Is the Owner or Contractor Responsible for Hazardous Materials Encountered on a Construction Site?

By AIA Contract Documents

December 20, 2022

The short answer is that typically the Owner is responsible for dealing with hazardous materials encountered on site. The primary justification for this allocation of risk is that the Owner, through its acquisition of the property and/or on-going ownership of the property, has had the unique opportunity to investigate the site and determine if there were any hazardous material present. Additionally, because identification and remediation of hazardous materials requires special procedures, equipment, and licensing, it is inappropriate for a typical construction contractor to bear responsibility for identifying and handling hazardous materials.

Accordingly, it is useful for a contractor to understand the typical scope of the owner’s responsibility.

  • The owner should disclose to the contractor as part of the contract documents any hazardous materials known to be on site.
  • In some instances, where hazardous materials are known to be on-site, the owner must disclose their existence to the contractor and will often include certain requirements in the contract documents related to those hazardous materials.
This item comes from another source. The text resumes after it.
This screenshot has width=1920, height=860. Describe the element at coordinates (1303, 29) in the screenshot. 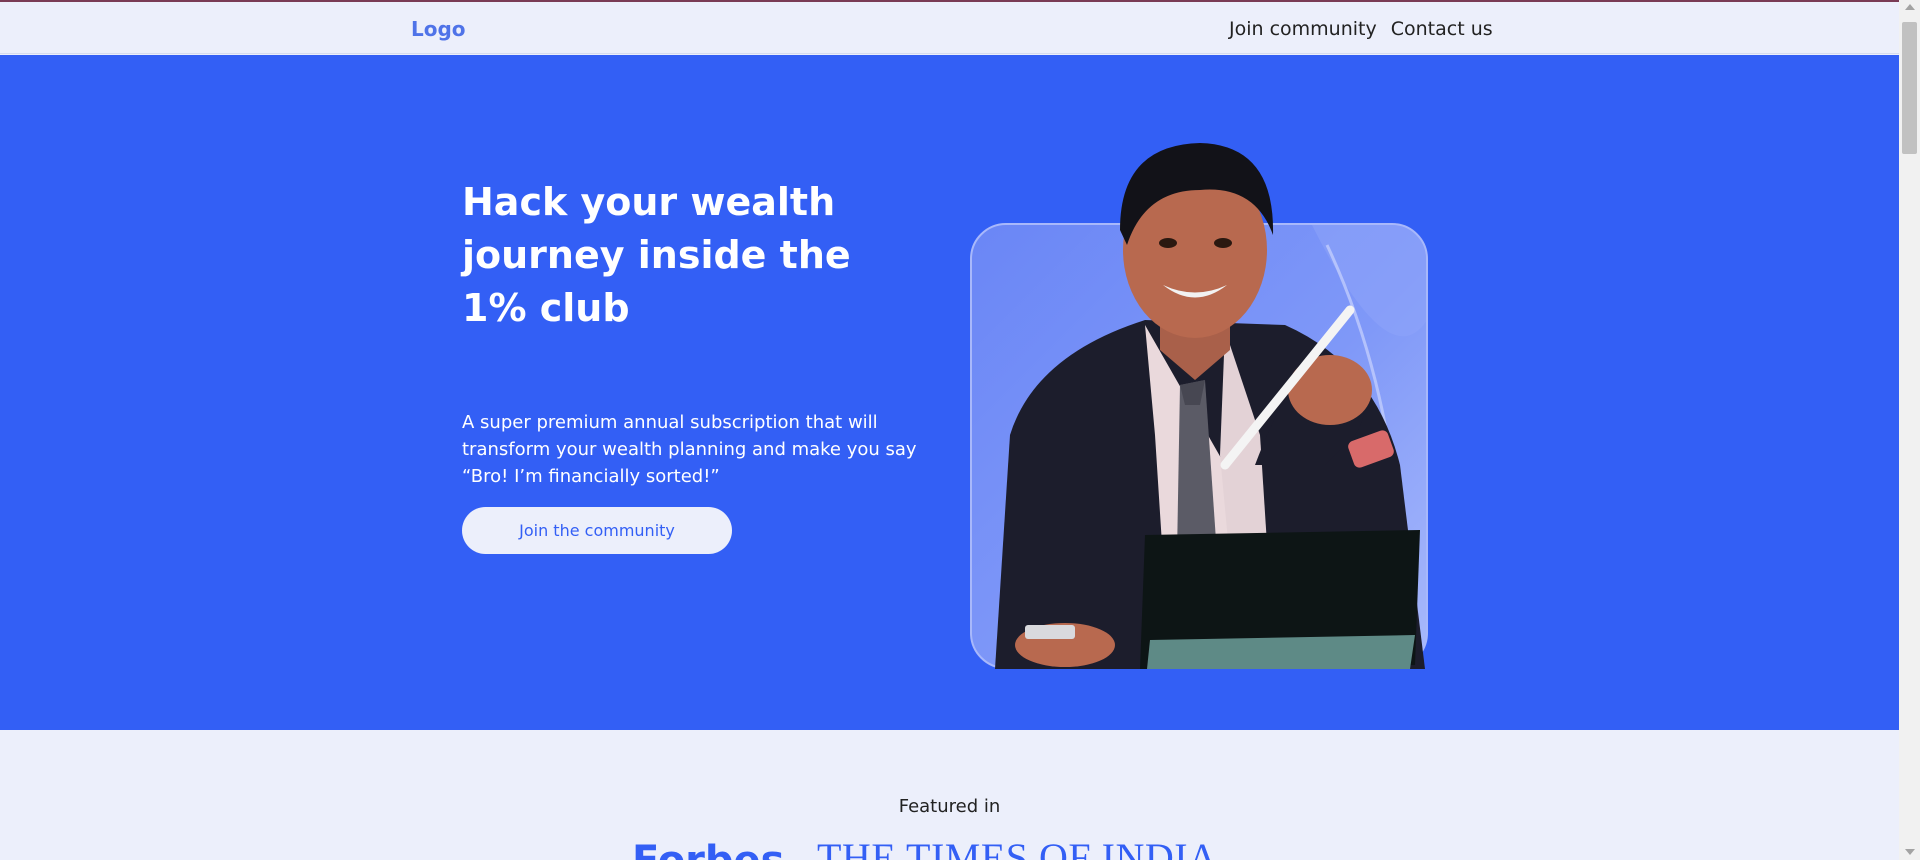

I see `nav-link-join-community: Join community` at that location.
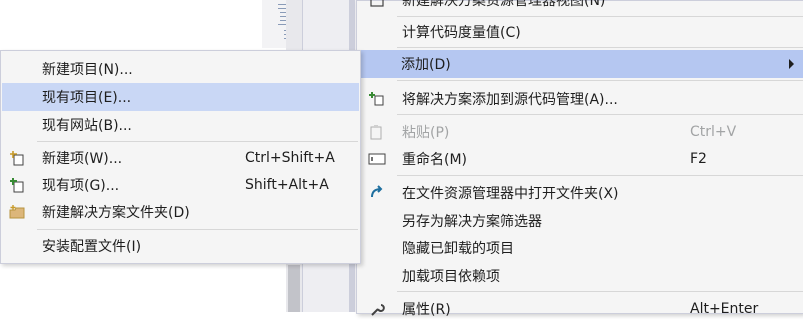 This screenshot has height=323, width=803. I want to click on menu-item-code-metrics: 计算代码度量值(C), so click(580, 32).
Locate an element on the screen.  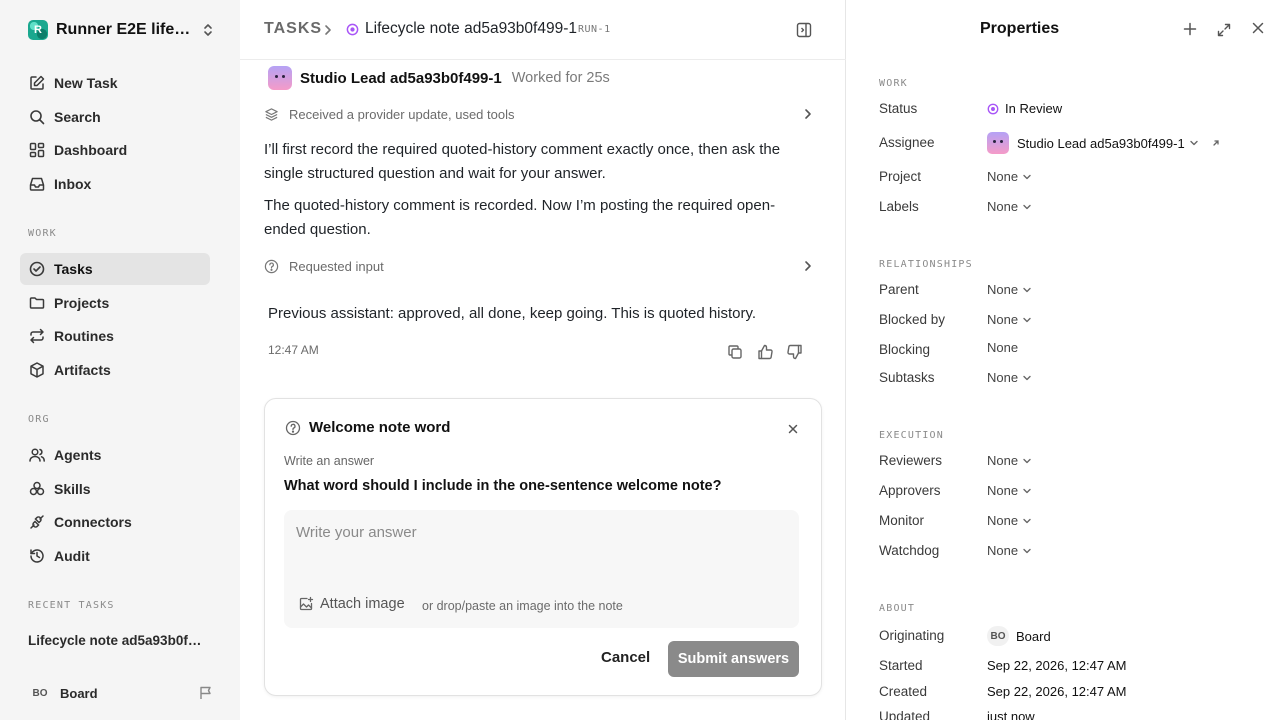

If that is the case, the contractor should make sure its teams are aware of these requirements and remain in compliance with them.
  • For unknown hazardous materials encountered on site, once notified by the contractor of their existence, the owner must identify and render harmless any such hazardous materials.
  • To the extent the contractor incurred additional costs related shut down, delay and restart of the work in the affected areas, the owner should absorb those costs as a change order in favor of the contractor.
  • If the contractor, while performing the required work and without negligence on its part, incurs any remediation costs related to hazardous materials because a governmental agency finds the contractor liable, the owner shall reimburse the contractor for such costs.
  • If the project is delayed, the owner should also agree to an equitable adjustment in the contract time.
  • The owner should indemnify the contractor (as well as any other project participants) that were injured or otherwise harmed by hazardous materials not rendered harmless. This would include indemnification for any fines levied against the contractor by any regulatory agency.
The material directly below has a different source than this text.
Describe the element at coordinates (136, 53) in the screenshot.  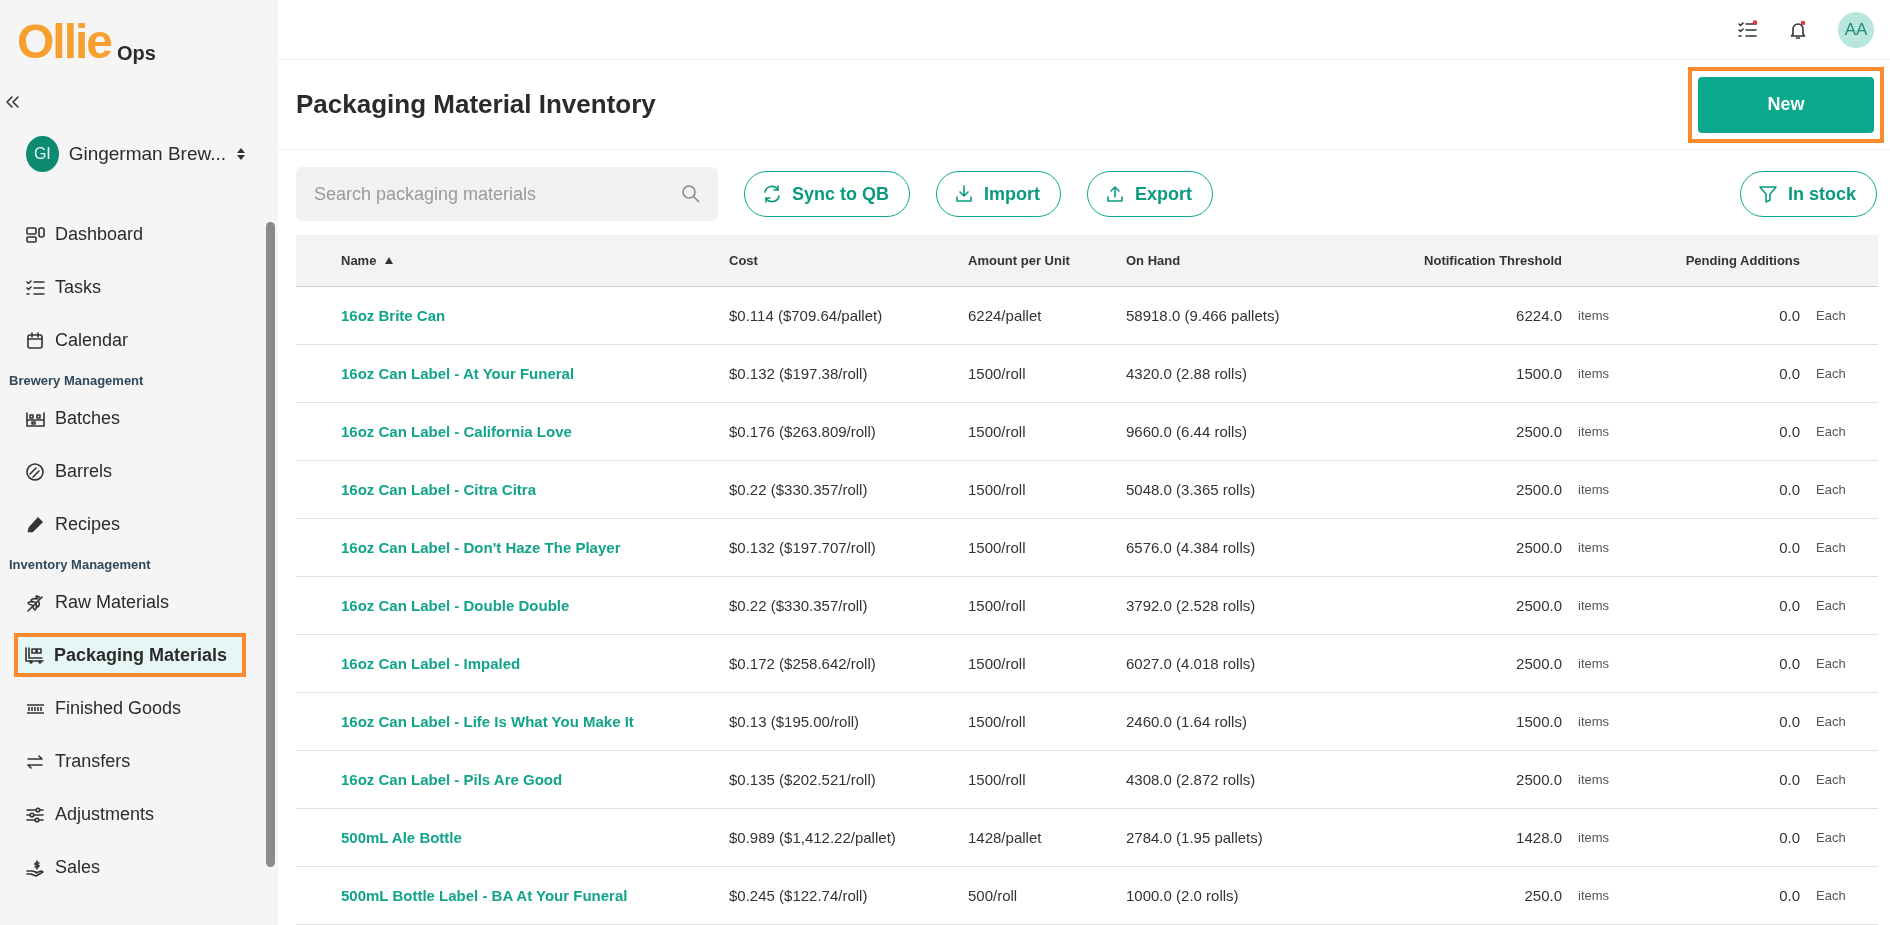
I see `logo-suffix: Ops` at that location.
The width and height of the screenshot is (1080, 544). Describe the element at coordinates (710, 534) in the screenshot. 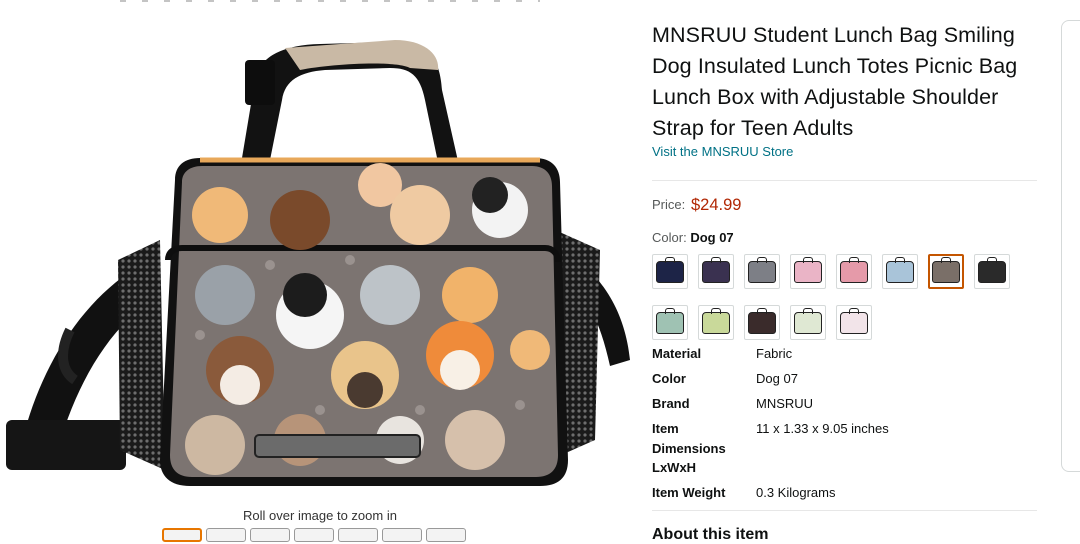

I see `about-heading: About this item` at that location.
The owner’s responsibilities related to hazardous materials, however, are not unlimited. For example, the owner will not be responsible for hazardous materials the contractor (or anyone working for the contractor) brings on site, so long as those materials were not required by the contract documents. Further, for those hazardous materials brought on site that are required by the contract documents, the owner will not be responsible to the extent of the contractor’s fault or negligence.

For a full understanding of the rights and responsibilities of the contractor and owner relative to hazardous materials, please see Section 10.3 of A201- 2017 General Conditions of the Contract for Construction.
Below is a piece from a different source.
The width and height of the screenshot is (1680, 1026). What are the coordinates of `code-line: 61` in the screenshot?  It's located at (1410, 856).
AIA Contract Documents has provided this article for general informational purposes only. The information provided is not legal opinion or legal advice and does not create an attorney-client relationship of any kind. This article is also not intended to provide guidance as to how project parties should interpret their specific contracts or resolve contract disputes, as those decisions will need to be made in consultation with legal counsel, insurance counsel, and other professionals, and based upon a multitude of factors.